A recent case study in the New England Journal of Medicine is getting a lot of attention for the ethical and legal questions is raises. A 70-year-old man in Florida was found unconscious on the street and transported to hospital. He arrived with no identification, family or friends and, with one possible exception, had no way of communicating with the medical team. The possible exception was a tattoo of the words, “Do Not Resuscitate” on his chest. The word ‘Not’ was underlined, and the tattoo even included a signature.
Unfortunately for all involved, the man’s condition deteriorated quickly and the care team was faced with the unenviable task of deciding whether to honour the tattooed instructions. While the meaning of the words was perfectly clear, the intention behind them was anything but. Was the tattoo a joke or was it serious? Did it reflect the man’s current wishes or his previous wishes? Was he opposed to being resuscitated even if he would not suffer any permanent physical or mental injuries?
To make matters more complicated, the treating doctors were aware of a previously reported incident involving a 59 year old patient who had “D.N.R” tattoo across his chest but said he wanted life-saving measures to be taken if he needed them. He had reportedly only gotten the tattoo because he had lost a bet playing poker.
Florida requires do-not-resuscitate orders to be printed on yellow paper and signed by a physician. As the tattoo did not satisfy these requirements, the treating doctors requested an opinion from an ethics consultant. With very limited information, the consultant concluded it was “most reasonable to infer that the tattoo expressed an authentic preference” and should be honoured.
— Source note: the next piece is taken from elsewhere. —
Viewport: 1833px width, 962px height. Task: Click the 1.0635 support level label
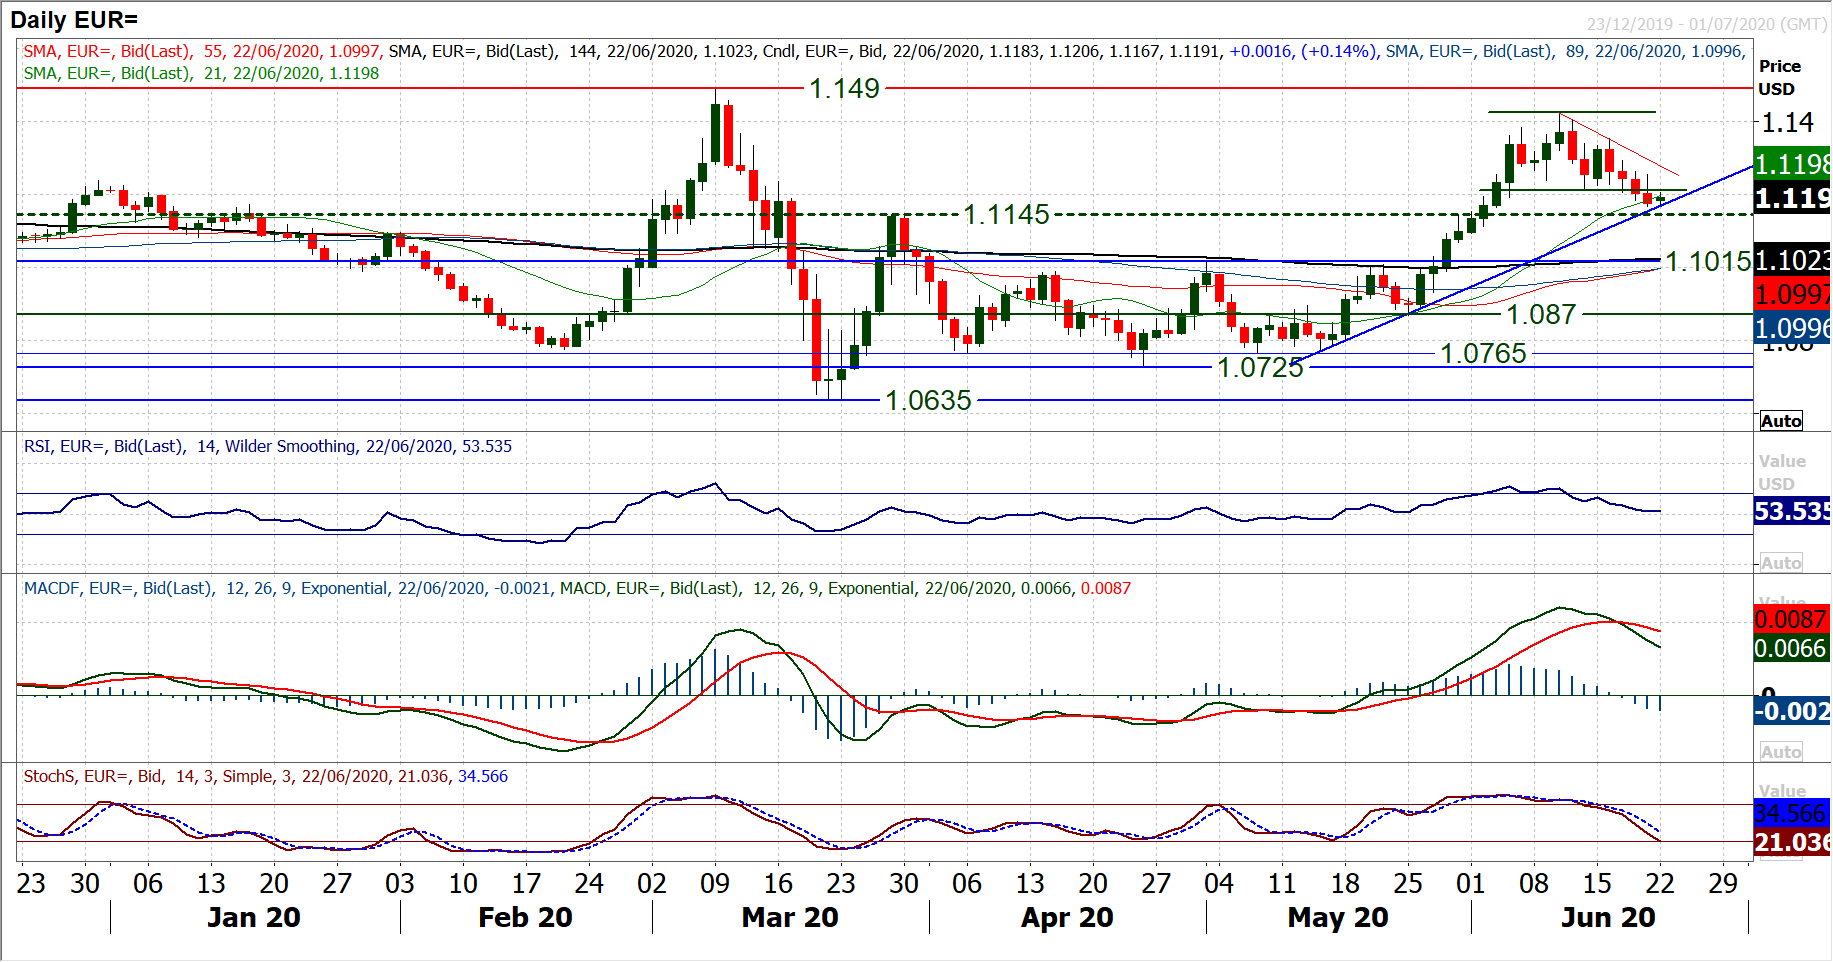[928, 401]
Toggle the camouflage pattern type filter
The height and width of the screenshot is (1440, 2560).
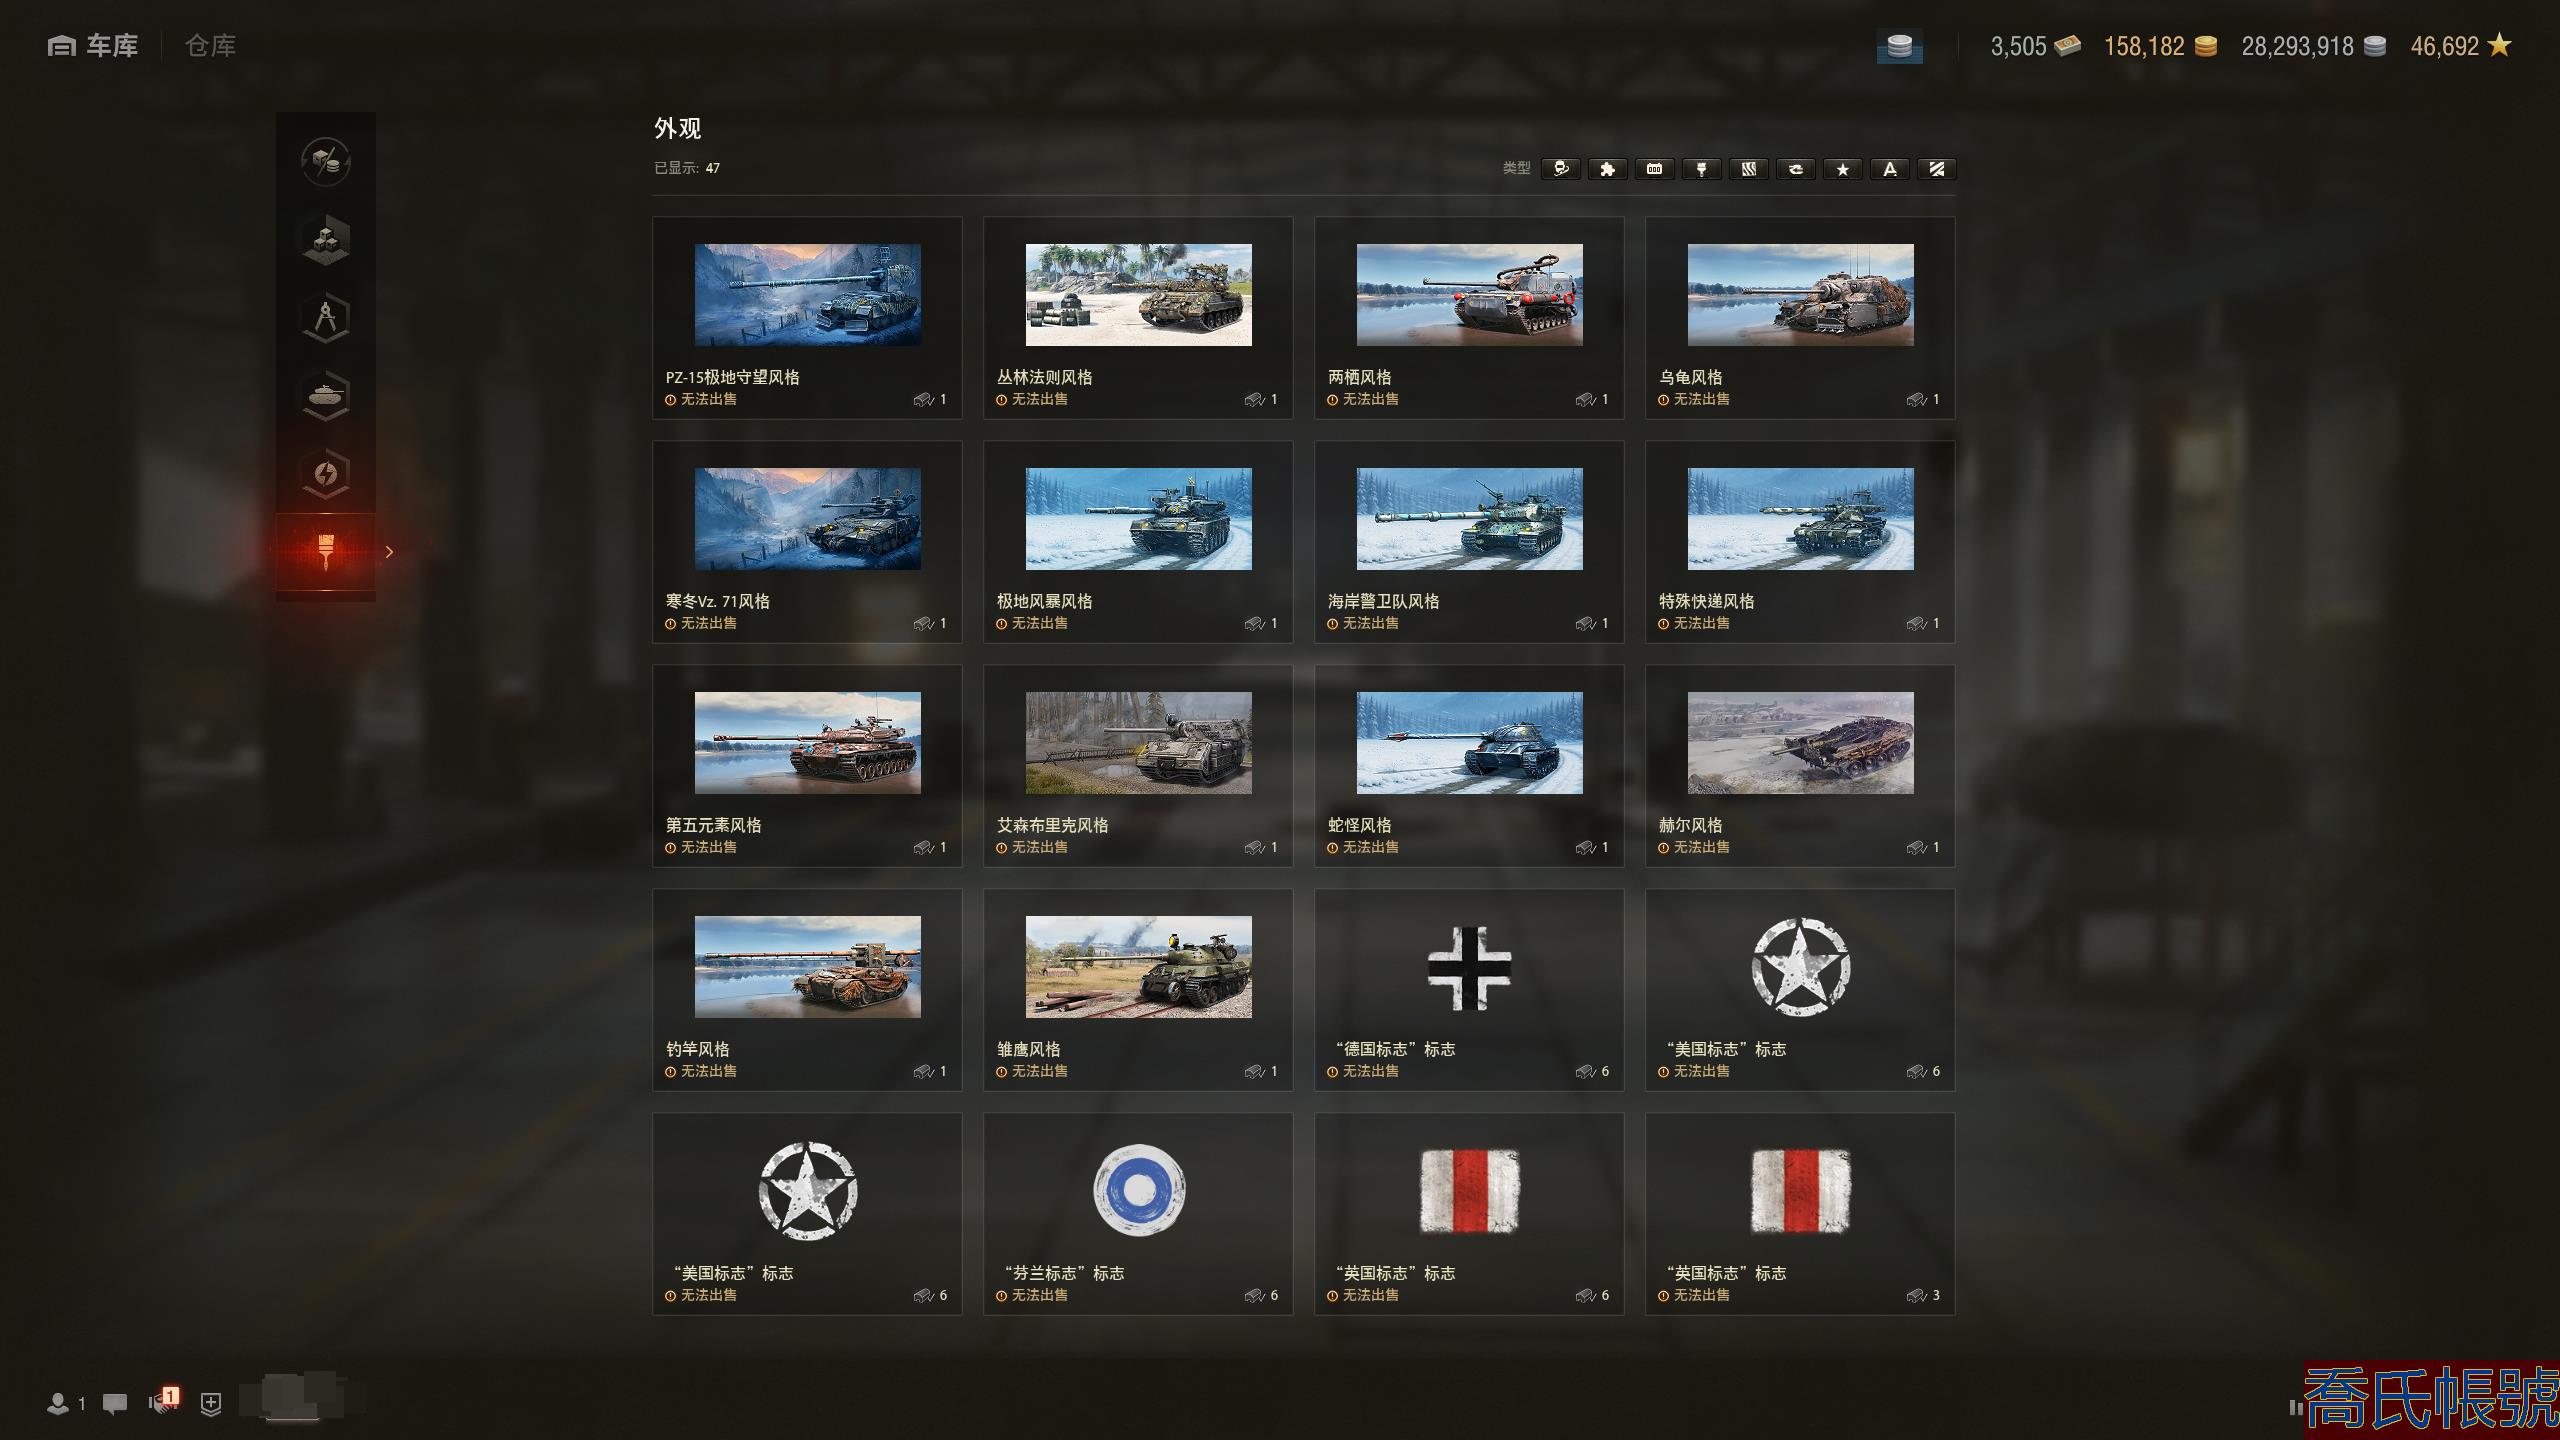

Fortunately, the issue was subsequently resolved when social workers managed to locate the man’s formal do not resuscitate paperwork shortly before he died.
A news article about the story is available here:
The moral of this cautionary tale is that DNR tattoos create more confusion than clarity and should be avoided.
Proper advance care planning often involves appointing an attorney for personal care and ensuring that your attorney is kept fully informed of your health care wishes so that they can make appropriate decisions should you be unable to. If you do not appoint an attorney for personal care, then your substitute decision maker for health decisions will be determined according to default ranking list in section 20 of the Ontario Health Care Consent Act. If you do not have an attorney for personal care, and do not wish to appoint one, then it is important to know who your default substitute decision maker will be and to keep that person informed of your health care wishes.